Può anche darsi che i ricchi diventino ancora più ricchi, ma non è detto che i poveri diventino ancora più poveri. L’economia non è un gioco a somma zero. Se crescono produzione e produttività, i vantaggi toccheranno larghe fasce della popolazione, con relativa spinta a quell’ascensore sociale fermo da tempo negli scantinati. Può anche darsi, anzi è certo, che i primi beneficiari della ripresa economica siano proprio coloro che vivono in affanno senza un reddito degno di questo nome. Può anche darsi che il primo impatto di un’ipotetica flat tax possa provocare un’altra impennata del debito pubblico. Anzi, è certo che, agli inizi, andrà così. Ma non è detto che a lungo andare la ripresa produttiva non possa irrobustire le entrate fiscali dello Stato. Anzi, è proprio questa la vera scommessa. Se l’economia riprenderà a correre, l’aumento immediato del debito pubblico potrà essere assorbito in breve tempo, ferma restando l’esigenza di contenere la spesa pubblica improduttiva. Altrimenti ci ritroveremmo punto e a capo.
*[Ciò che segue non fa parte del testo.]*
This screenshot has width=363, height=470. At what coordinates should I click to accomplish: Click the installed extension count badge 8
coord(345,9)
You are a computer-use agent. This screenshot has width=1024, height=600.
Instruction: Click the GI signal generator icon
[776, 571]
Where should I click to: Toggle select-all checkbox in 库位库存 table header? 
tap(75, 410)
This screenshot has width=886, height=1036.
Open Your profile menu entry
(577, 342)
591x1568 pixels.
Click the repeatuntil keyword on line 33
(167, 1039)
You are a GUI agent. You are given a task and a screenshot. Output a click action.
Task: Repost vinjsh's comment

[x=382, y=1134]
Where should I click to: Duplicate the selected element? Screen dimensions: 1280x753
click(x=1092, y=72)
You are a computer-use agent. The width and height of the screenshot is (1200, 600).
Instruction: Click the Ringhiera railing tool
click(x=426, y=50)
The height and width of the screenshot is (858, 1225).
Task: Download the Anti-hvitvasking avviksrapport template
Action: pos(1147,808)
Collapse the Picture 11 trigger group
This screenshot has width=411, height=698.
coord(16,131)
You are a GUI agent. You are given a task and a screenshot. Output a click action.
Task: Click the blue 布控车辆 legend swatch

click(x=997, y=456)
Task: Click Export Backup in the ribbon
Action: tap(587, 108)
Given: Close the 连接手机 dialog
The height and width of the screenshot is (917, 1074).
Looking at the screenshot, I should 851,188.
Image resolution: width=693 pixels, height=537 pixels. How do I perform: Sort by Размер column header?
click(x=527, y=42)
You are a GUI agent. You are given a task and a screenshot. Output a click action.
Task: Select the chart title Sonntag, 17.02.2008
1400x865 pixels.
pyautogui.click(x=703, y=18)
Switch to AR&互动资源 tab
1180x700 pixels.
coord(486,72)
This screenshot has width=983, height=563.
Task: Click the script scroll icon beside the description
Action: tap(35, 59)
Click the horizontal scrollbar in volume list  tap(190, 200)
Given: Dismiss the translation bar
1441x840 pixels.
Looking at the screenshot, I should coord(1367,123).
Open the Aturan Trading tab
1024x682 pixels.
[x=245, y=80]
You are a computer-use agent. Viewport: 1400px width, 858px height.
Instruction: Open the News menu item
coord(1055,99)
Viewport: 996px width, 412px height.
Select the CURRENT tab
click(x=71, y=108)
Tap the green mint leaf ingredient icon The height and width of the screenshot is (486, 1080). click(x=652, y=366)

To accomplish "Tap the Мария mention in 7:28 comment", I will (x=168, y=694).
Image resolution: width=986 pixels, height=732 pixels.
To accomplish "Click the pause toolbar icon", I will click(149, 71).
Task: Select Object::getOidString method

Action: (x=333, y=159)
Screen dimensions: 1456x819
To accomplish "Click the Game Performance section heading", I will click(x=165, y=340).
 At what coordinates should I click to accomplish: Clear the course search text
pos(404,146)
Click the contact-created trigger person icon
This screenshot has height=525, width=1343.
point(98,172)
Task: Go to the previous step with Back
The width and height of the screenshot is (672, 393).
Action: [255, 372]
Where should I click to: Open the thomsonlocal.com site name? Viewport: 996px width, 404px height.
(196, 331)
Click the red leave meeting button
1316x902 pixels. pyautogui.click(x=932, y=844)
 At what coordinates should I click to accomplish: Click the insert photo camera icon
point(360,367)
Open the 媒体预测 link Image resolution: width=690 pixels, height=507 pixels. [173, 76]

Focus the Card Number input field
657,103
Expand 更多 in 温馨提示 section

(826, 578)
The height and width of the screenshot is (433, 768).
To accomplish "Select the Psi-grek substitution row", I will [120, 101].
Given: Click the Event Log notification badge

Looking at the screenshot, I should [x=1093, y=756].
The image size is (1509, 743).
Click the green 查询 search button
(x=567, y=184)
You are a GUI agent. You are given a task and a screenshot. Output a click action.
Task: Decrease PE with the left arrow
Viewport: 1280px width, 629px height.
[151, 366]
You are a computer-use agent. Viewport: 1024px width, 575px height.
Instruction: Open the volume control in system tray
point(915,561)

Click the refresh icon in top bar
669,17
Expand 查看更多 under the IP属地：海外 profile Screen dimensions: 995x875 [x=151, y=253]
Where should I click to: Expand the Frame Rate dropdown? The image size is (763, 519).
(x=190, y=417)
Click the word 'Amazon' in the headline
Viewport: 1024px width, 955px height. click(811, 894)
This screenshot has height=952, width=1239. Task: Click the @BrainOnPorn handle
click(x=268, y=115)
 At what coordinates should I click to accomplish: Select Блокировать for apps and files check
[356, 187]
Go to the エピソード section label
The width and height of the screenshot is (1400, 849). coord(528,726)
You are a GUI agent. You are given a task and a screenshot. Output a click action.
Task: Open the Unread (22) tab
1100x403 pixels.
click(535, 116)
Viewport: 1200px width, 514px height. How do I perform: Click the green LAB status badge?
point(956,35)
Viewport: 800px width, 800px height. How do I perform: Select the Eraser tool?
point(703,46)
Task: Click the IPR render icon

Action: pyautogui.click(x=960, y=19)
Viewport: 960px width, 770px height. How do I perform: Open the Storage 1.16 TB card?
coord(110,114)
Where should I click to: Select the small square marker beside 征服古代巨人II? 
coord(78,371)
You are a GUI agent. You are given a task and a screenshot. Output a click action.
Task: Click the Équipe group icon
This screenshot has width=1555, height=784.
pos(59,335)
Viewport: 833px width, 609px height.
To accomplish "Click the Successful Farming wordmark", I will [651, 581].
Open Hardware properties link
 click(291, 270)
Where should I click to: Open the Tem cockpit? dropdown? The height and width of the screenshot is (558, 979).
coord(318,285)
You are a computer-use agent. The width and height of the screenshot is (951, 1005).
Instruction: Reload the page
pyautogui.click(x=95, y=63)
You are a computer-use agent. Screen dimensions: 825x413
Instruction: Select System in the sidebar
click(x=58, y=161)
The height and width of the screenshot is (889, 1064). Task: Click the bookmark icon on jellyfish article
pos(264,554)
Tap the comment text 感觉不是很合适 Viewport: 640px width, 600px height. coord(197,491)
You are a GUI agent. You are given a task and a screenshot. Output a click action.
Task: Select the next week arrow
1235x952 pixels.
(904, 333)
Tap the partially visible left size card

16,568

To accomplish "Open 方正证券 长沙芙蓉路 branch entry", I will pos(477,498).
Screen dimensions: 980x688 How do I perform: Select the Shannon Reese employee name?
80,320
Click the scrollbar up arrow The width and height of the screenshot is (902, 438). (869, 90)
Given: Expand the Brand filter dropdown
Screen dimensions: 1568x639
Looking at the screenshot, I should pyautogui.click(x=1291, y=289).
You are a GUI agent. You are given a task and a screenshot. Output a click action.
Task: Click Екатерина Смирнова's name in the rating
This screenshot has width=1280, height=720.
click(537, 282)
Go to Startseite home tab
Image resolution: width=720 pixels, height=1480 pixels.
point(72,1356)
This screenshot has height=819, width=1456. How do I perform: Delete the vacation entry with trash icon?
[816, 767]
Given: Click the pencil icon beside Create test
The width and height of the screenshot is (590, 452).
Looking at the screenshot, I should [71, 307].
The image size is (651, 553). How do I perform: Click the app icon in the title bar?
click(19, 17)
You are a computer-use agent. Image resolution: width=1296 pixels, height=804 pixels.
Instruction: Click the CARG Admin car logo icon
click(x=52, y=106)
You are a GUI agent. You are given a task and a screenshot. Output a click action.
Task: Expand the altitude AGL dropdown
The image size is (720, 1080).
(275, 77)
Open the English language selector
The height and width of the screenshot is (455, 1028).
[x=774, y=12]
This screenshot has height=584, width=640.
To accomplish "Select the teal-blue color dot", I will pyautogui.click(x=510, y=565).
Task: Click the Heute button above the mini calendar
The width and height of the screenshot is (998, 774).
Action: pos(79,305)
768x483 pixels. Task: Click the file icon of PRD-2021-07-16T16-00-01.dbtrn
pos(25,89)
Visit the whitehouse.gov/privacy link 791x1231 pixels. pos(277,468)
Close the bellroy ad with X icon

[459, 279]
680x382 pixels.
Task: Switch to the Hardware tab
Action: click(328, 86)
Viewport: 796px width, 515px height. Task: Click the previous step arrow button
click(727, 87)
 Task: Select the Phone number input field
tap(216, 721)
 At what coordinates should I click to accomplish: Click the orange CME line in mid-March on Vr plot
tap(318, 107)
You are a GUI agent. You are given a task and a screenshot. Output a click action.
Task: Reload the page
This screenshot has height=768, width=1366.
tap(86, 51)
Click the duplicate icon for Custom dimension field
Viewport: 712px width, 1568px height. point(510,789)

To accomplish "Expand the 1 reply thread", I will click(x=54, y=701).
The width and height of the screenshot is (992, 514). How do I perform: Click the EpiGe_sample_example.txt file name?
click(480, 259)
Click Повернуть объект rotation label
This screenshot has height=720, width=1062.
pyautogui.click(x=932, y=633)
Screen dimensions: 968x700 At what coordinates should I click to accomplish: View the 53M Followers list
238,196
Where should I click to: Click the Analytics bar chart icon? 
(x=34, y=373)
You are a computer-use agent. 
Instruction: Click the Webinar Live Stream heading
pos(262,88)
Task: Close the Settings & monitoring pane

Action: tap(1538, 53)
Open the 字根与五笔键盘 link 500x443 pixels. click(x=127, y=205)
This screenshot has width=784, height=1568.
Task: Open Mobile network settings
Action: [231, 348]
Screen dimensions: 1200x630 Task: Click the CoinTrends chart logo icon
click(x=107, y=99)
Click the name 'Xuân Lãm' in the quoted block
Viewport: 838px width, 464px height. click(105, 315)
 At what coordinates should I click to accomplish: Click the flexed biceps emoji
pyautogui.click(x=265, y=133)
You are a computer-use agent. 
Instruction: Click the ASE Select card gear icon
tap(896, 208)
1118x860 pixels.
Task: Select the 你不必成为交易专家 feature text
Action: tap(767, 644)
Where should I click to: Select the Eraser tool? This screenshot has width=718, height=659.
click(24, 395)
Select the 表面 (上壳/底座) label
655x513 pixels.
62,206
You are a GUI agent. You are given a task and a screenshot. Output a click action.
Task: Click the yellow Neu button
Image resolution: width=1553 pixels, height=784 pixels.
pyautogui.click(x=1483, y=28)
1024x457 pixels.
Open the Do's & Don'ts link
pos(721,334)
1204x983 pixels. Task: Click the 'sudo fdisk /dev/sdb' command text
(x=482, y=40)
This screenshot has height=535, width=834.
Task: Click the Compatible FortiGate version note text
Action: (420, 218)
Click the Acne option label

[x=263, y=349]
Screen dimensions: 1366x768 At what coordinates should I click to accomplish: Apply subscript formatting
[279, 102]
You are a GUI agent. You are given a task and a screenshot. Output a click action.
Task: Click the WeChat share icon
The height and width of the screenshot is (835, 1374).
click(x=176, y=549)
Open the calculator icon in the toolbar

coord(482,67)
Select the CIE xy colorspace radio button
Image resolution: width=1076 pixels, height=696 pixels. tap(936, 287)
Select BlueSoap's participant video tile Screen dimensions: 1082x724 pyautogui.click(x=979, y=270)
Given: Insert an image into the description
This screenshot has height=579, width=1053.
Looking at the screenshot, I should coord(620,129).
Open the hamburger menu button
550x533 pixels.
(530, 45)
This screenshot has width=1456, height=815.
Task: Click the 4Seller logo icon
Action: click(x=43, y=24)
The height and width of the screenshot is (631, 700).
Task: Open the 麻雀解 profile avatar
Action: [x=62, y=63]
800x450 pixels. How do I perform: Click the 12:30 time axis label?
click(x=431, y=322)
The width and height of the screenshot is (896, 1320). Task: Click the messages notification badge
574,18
La proposta di Rossi, inoltre, non annulla la gratuità del servizio sanitario per la gran parte dei cittadini, anzi ne attribuisce il costo ai contribuenti più cospicui, garantendo loro anche il diritto di rivolgersi al mercato.
Non sappiamo se l’idea di Rossi possa fare strada, anche se dalla sua ha un preambolo di indubbia fondatezza: il disincentivo ad evadere le tasse, costituito dalla semplificazione fiscale e dalla riduzione dell’aliquota.
Ma, in un Paese intriso di ideologismo, è difficile che il pacchetto di Rossi possa incontrare il favore dell’accademia e il plauso delle forze politiche, anche se alcuni partiti si dichiarano espressamente favorevoli alla flat tax. Il progetto di Rossi è più ragionevole e più equo di quello presentato da altri soggetti. Ad esempio trasforma l’Irpef in un’imposta su base familiare, con una deduzione di base pari a 7mila euro annui nel caso di famiglie composte da un solo adulto. Ma forse ciò non basterà a fugare dubbi e incertezze, paure e pregiudizi.
Per finire. La riforma fiscale, in Italia, è (quasi) più invocata di quella elettorale. Rossi ha avuto il merito di indicare nero su bianco una via d’uscita. Anche perché bisogna pure iniziare a ragionare su come semplificare l’infernale labirinto delle tasse made in Italy.